Завлаб вернулся к продуктам. Пригубил из чашки.
— Да. То, что он тип занятный — это точно.
— В каком смысле, Геннадий Кириллович?
Тот пожал плечами:
— Да черт его знает. Слушай, а ты, часом, не скрытый гуманитарий?
Он произнес это не то с иронией, не то всерьез.
Теперь пожал плечами я:
— Не думал об этом.
— Так подумай.
— Попробую.
Тут завлаб принялся за кофе с бутером основательно. И заговорил плотно, четко строя речь:
— Ты знаешь, я вот все-таки человек из сферы точных наук. Привык к жесткому строю мысли.
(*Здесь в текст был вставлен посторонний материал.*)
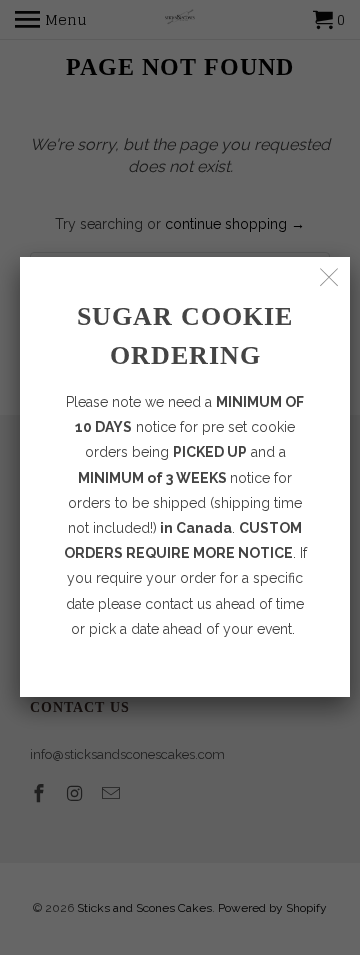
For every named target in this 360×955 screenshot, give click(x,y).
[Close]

Мне сложно эти туманные тонкости ловить. В потемках наших душ, — он усмехнулся. — Ты понимаешь, о чем я?
— Конечно.
— М-да. То есть, что-то мне чудится, и в этом есть истина, а вот поймать, тем более сформулировать я вряд ли смогу.
— Ну а все-таки? — осторожно поднажал я, понимая, что сильно давить в данном случае нельзя. Но его самого тема захватила, хоть от психологии он и далек. Я ощутил, как он увлекся. Начал формулировать образно:
— Ты знаешь, есть ведь люди, в которых чувствуется глубина. Такая Марианская впадина, что ого-го! Я не только Рыбина имею в виду, но и его тоже…
Я навострил уши с огромным интересом, но тут монолог прервался — и не чем иным, как явлением Константина Федорова.
Лабораторная дверь распахнулась — и предстал он собственной персоной. Сияя улыбкой, картинно вскинув руку в революционно-романтическом приветствии: сжатый кулак на уровне плеча.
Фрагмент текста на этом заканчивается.